Surviving & thriving in law school
Tell us about yourself and your law journey. How did you get here?
Born overseas, I was able to recognise the privileges we Australians have in our day-to-day life. Not taking these for granted, I aspired to pursue a career that would be intellectually challenging, allow me to assist society’s most vulnerable. Studying law would best empower me to do this. I studied a Bachelor of Commerce (Finance) / Law at UNSW. All through law school, I lived by the idea that your comfort zone is just a muscle. To realise its full potential, you must exercise it, and you’ll be surprised by all that you can do.To me, this looked like taking part in a variety of extra-curricular activities, competitions, internships and forging life-long friendships along the way.

• Problem requirements
Could you return the passage from the law school text starting at "Born overseas, I" and ending at "along the way.", copied word for word? Rely only on the law school text above.

• Entries provided
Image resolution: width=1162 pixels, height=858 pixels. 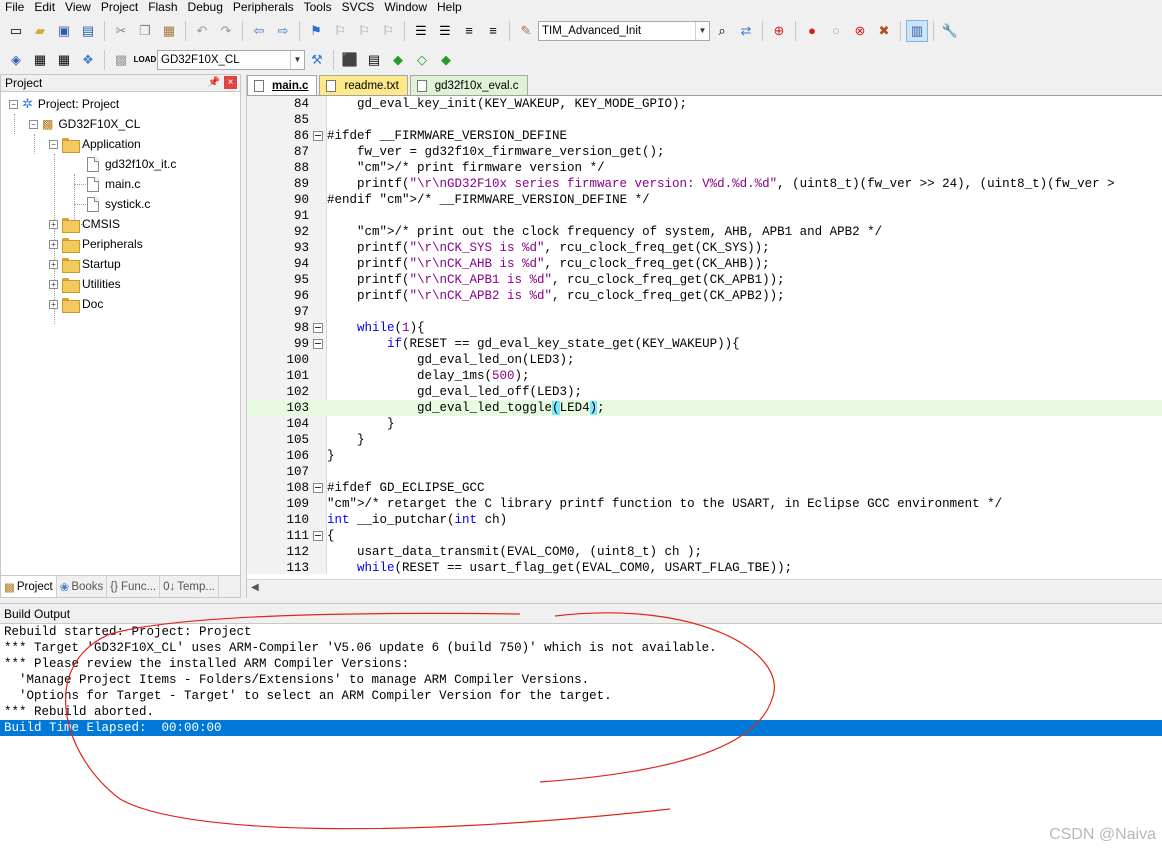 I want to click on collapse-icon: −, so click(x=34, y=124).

==

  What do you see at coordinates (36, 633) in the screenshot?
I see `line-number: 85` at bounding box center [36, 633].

...

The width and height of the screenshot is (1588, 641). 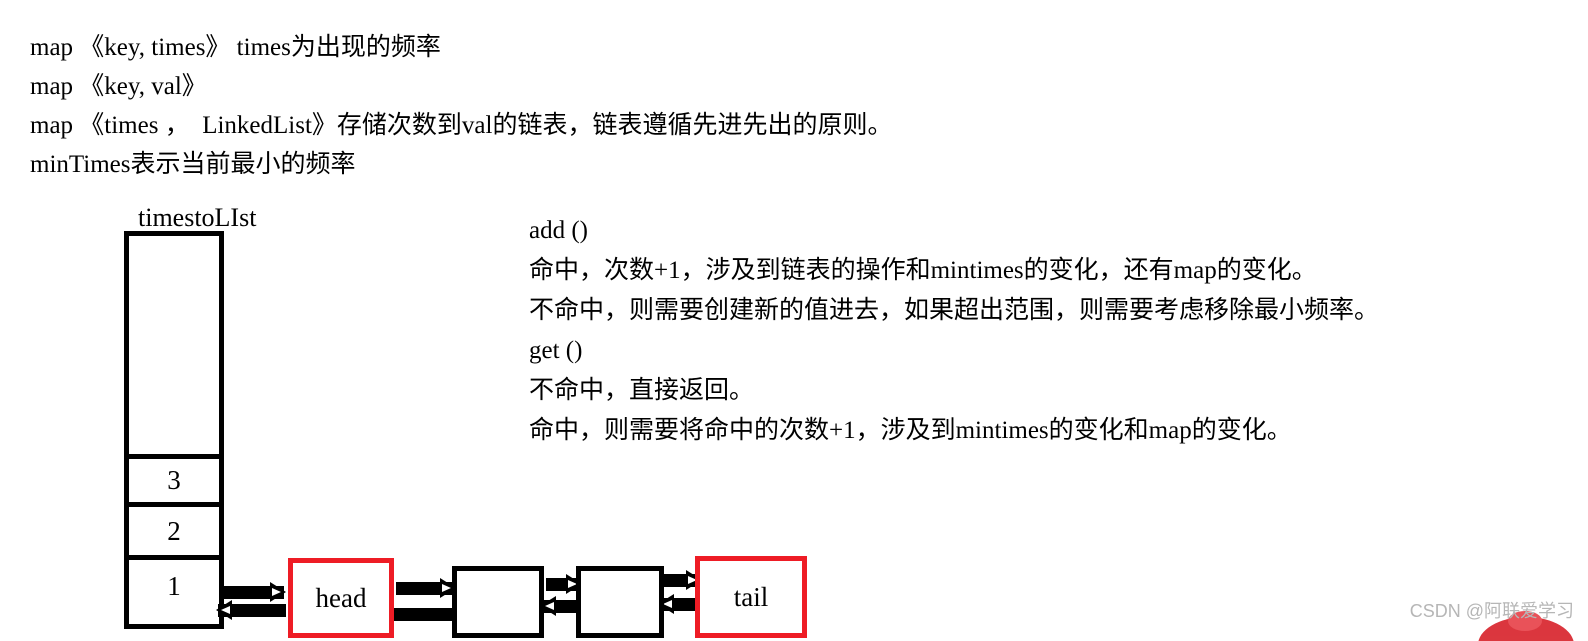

• Solved exercise
Born overseas, I was able to recognise the privileges we Australians have in our day-to-day life. Not taking these for granted, I aspired to pursue a career that would be intellectually challenging, allow me to assist society’s most vulnerable. Studying law would best empower me to do this. I studied a Bachelor of Commerce (Finance) / Law at UNSW. All through law school, I lived by the idea that your comfort zone is just a muscle. To realise its full potential, you must exercise it, and you’ll be surprised by all that you can do.To me, this looked like taking part in a variety of extra-curricular activities, competitions, internships and forging life-long friendships along the way.